There is no time to put what I am going to say in context, I shall just fire off words of advice at the Minister and hope that he takes them. First, he should not abolish NOMS but allow it to evolve. When you make big reconstructions in places such as the NHS and schools it takes a couple of years for the system to stabilise, for everyone to know what they are doing and for it to become easy to work with again. Prisons just do not have that resilience. There are no populations of qualified professionals such as doctors and head teachers around to bring a system back to normal quickly. It has taken five plus years for NOMS to settle down. It has at last got some degree of stability. Parts of it work very well but there are elements of extreme waste and misallocation, which I am sure this Government will take a knife to. But, for goodness’ sake, allow the structure to evolve rather than shake everything up again, which will make it impossible for other people to work with it. We must also look carefully at this election mantra of payment by results. The only people who can stand that are big commercial organisations. How can little charities, focusing on one part of the problem, ever live under that sort of structure? You will lose an awful lot of good work if you make that the centre of what you are doing.

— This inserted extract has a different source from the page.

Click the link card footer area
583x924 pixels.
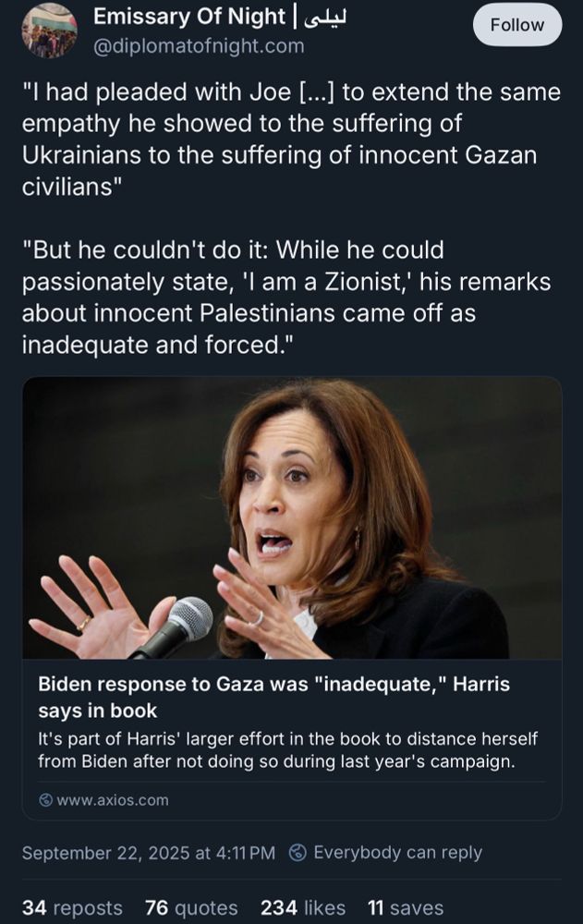click(x=292, y=799)
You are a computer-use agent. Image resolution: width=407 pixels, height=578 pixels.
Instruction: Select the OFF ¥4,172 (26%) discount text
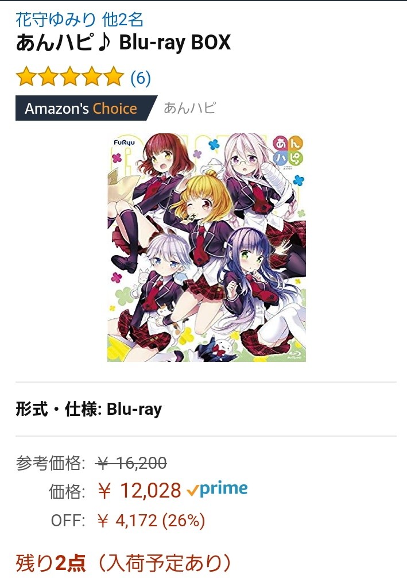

Secondly, take a lesson from schools and make governors and management teams stay a decent length of time. What would you think of a school which changed its headmaster every 18 months or two years? You would never send a child there, and quite right too. It takes time for a governor to get to grips with a prison. They need to be there five or seven years to make prison somewhere where the governor is the governing influence rather than the bureaucrat in the middle of tick-boxes and targets. You have to learn more from schools than that. You have to support and find ways to involve governors stuck in prisons in outside things, but for goodness’ sake leave them in charge of prisons. The Prison Service could take a lesson from Teach First. Having really high-quality people in a profession makes an enormous difference. You cannot easily take people straight out of university or school into the Prison Service; they need to spend a bit of time in the world first. There has always been a connection with the services and a good flow of people between the services and the Prison Service. There is no reason why that cannot be made into something much more formal whereby we take the best people coming out of the Army, train them up and support them and get a really high-quality cadre into the Prison Service, making it something which people look up to, as they should.

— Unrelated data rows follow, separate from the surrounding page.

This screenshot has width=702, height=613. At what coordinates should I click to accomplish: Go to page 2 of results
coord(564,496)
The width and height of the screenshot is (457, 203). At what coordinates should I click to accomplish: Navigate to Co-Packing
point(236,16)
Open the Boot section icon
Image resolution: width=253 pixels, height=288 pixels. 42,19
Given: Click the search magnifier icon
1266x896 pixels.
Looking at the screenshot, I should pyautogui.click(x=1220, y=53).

Ministers have set out on a 25-year journey. This is real long-term stuff. The Secretary of State for Justice should be there for the full five years of the Government. The Prisons Minister should be there for the full five years of the Government. If you have rotating Ministers all the time, it is terribly difficult to keep long-term objectives in mind. Your job as Ministers is to take the flak and to stand up there while the Daily Mail throws stuff at you. Things go wrong in prisons. You must have the courage of knowing that you are not risking your next promotion by getting some little thing wrong and running for cover, as Ministers have done so often in the past 15 years. We want to see courage and commitment right at the top.